La tendencia a la flexibilidad curricular es otro de los puntos interesantes que caracterizan a los centros educativos sindicales aun en el campo de la Educación Formal. Aunque los directivos y docentes no provengan del mundo laboral, la presencia de la organización gremial se hace sentir de diversas maneras y, en general, ayuda a vivificar la práctica institucional. Una de las capacidades que saltan a la vista, por muchos vista como una debilidad, es que si bien los sindicatos han demostrado ser buenos gestores y administradores de administración, en general siguen dependiendo de la iniciativa externa. La mayor parte de las actividades conocidas provienen de las propuestas que en su momento hicieron DINEA, CONET y los Ministerios de Trabajo y Economía. Los gremios se han adaptado a esas propuestas sin generar formas alternativas propias, salvo contadas excepciones. Para muchos sindicalistas esto debe seguir siendo así porque es el Estado quien debe dar los lineamientos, responsabilizarse de la gestión y certificar siendo los sindicatos socios que dan insumos de información, infraestructura y eventualmente aporte de experiencias prácticas. Para otros sindicalistas las universidades y grupos de asesores privados pueden ser la base de generación de ideas para sus instituciones educativas. De hecho, en los últimos años, se han dado varias asociaciones de ese tipo con instituciones universitarias del interior del país, grupos de investigadores dependientes del CONICET o expertos contratados por los propios gremios.

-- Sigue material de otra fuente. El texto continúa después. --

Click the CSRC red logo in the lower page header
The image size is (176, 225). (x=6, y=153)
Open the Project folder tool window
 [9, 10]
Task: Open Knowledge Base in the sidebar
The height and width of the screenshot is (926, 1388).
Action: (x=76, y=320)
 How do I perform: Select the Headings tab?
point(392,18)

La extensión cultural es una actividad importante en casi todos los gremios que generalmente está vinculada al área educativa. Cursos de Idiomas, Danzas, Yoga y Teatro suelen ser los ejes de esa extensión que normalmente incluye a la familia de los afiliados.

En zonas de frontera o en sindicatos de actividad semirural, como los obreros de surco de la Industria Azucarera, aparece también la necesidad de escolaridad primaria para menores de quince años. Esa demanda se ve acrecentada por el ingreso de mano de obra, proveniente de países limítrofes. El nivel de instrucción menor a cuatro años de escolaridad en trabajadores adultos, es frecuente en este caso y conlleva, además, un desmejoramiento de los salarios y de las condiciones laborales en general.

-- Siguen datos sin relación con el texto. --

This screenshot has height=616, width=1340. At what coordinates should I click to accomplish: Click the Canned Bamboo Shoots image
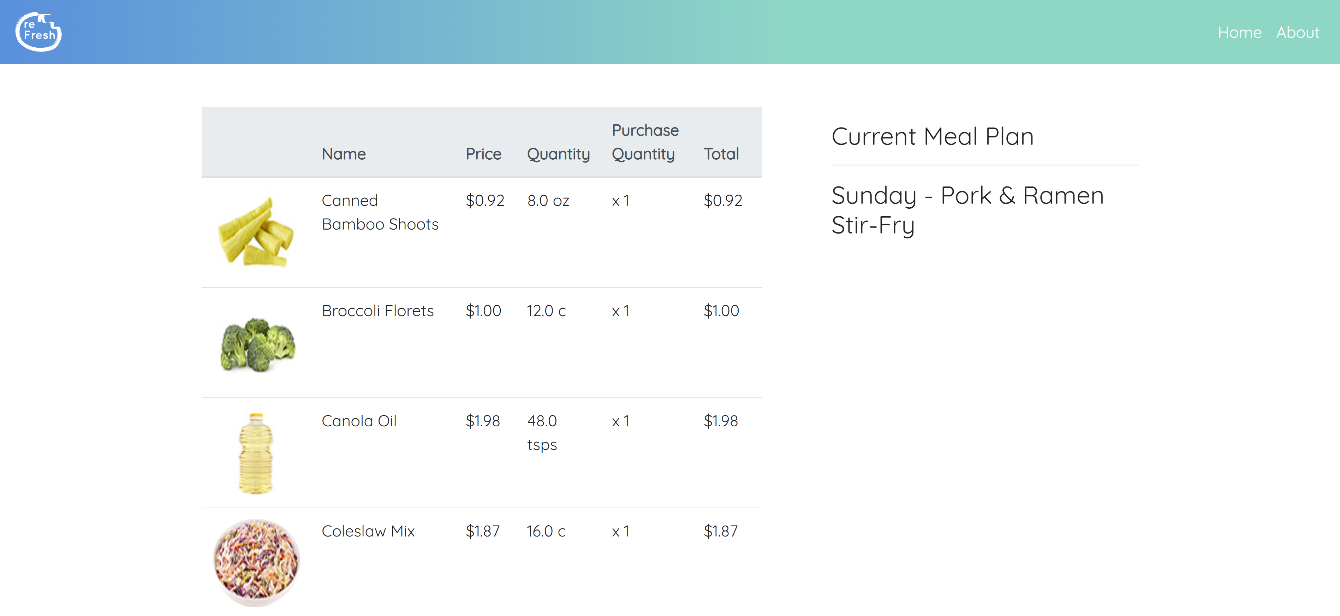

Los sindicatos hoy han encontrado un tope en el crecimiento de sus actividades formales de educación promovidas por el Estado y es difícil predecir por cuanto tiempo podrán seguir sosteniéndolas. En cuanto a la Formación Profesional han demostrado alta capacidad de respuesta a la oferta desde el Estado pero no se sienten satisfechos hasta el presente, por la inestabilidad de los proyectos que nacen y mueren al vaivén de los cambios políticos .

Hoy no se puede pensar la Formación Profesional como el desarrollo de destrezas o conocimientos tecnológicos a través de procesos formativos solamente, sino que la Formación Profesional debe integrarse con componentes de legislación laboral, política de remuneraciones y de empleo y otros aspectos que dan una formación más útil y completa (Weinberg 1995).

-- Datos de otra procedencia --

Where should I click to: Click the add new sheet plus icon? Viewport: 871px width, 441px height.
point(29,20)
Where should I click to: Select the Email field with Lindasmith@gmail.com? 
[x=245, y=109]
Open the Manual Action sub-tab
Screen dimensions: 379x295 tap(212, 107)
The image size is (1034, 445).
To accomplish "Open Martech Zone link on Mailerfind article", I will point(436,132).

Una idea que empieza a discutirse en ciertos círculos sería que la Formación Profesional sea ofrecida en “paquetes” de dos o más cursos como mínimo que habiliten para reciclajes periódicos, incluyendo a los trabajadores en un tipo de “educación permanente” de tipo no formal.

Sólo un Sistema de Formación Profesional bien estructurado podría ser aceptado como alternativa para las necesidades de los sindicatos. El tiempo dirá cual es la capacidad de los gremios para concretar la implementación de un sistema de esas características.